There's no danger of it penetrating the foot as long as it stays in its current position. It isn't the rear toe that I am talking about, it's one of the outer front toes. Unfortunately, the rear toe has already died and dropped off- all that remained was a stub with thread tightly wrapped around it. The other two toes are perfectly fine. 
I was very thorough when I removed the thread, so it's just a matter of waiting to see if the damaged toe received a sufficient blood supply to keep it alive.

The back toe had been constricted on a thin part, which is presumably why it had already dropped off, but the damaged toe was wrapped in the fleshier part where it joins the foot so there was more leeway. I'm assuming that it was still getting some circulation because otherwise it would have dropped off already like the rear toe has.

Is the colour of the toe significant? It still looks pink and healthy and the claw is intact.


----------



## John_D (Jan 24, 2002)

Hi,

Yep, was tucked up for the night by then.

Thanks for the email etc,. Pidgey. Only just picking up on this now because I'm at work and it's first chance I got since.

Looks like the suggestions so far about cover it. As you'll see from my info, I'm nowhere near you. I don't know of any experienced forum members who are, unfortunately.

From what I'm reading, his poops are about right. They would normally be firm but not hard, more or less rounded, brown to olive green, white cap of urates. Overnight poops may be larger and squidgy but w same texture. If there were any concurrent illness, it would take a bird-experienced vet to diagnose them. Another problem, finding one who knows birds well and would deal with a feral w/o just saying "We'll put him down". 

Fortunate the RSPCA did say they wouldn't take pigeons. If they had they would just kill it anyway. It's hard enough to get 'em interested in actual cruelty to pigeons, let alone simply an injured one!

We have several rescued pigeons who have lost toes through getting threads round them, or have lost a whole foot as it became like a mostly necrotic ball. We have one with just stumps, and he is absolutely fine like that. I have a feral who comes to me for food here in Sussex who is now in his ninth year (at least) - he lost both feet and survived unaided close to seven years ago. We have unstrung several 'in situ' and just let 'em go on their way if it was straightforward enough.

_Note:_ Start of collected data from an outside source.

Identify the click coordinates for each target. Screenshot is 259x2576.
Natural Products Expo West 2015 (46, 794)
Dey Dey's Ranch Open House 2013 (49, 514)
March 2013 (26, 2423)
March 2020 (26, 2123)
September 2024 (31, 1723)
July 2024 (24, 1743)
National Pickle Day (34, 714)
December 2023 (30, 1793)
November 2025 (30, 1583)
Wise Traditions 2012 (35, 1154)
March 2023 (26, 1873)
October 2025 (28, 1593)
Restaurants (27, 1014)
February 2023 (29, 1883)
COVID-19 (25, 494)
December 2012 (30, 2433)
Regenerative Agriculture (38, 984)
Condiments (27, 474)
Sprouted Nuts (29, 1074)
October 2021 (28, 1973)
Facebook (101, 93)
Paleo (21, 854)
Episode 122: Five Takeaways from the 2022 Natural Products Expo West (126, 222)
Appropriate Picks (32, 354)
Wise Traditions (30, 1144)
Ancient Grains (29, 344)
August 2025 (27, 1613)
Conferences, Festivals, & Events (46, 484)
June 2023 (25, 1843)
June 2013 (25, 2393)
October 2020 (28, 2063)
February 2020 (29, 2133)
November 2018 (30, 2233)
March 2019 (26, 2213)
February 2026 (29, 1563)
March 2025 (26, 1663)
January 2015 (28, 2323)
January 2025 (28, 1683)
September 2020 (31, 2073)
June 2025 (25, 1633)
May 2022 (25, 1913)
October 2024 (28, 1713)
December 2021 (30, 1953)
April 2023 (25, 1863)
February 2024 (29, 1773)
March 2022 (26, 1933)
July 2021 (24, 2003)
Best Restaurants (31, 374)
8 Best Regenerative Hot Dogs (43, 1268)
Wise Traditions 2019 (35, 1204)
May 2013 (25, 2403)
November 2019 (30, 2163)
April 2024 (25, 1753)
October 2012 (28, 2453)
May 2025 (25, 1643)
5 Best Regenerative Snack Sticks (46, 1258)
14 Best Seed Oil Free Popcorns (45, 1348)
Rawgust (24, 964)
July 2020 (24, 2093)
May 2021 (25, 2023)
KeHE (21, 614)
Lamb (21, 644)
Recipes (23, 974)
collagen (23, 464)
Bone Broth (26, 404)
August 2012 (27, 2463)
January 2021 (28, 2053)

If you have a friendly vet (we use the vets at 'Companion Care', which is in some of the larger 'Pets At Home' stores, mostly) they would probably prescribe Synulox, which is pretty much our equivalent what a previous (US) poster mentioned, for possible infection.

John


----------



## doctor_beat (Sep 12, 2007)

Excellent news!    

Well I have just checked in on him, and it seems he's made a good recovery!

His injured toe has straightened out, which is a relief, and he seems to be able to stand normally.
Looking at him now, he is still lifting his foot, but he was standing on it normally for quite a while before that, so it's obviously giving him a great deal less pain than it was last night.
He's really alert and has definitely eaten some food overnight. He's also preening himself and pecking the floor and generally behaving like a pigeon  
He pooped in the night, and it seems 100% healthy.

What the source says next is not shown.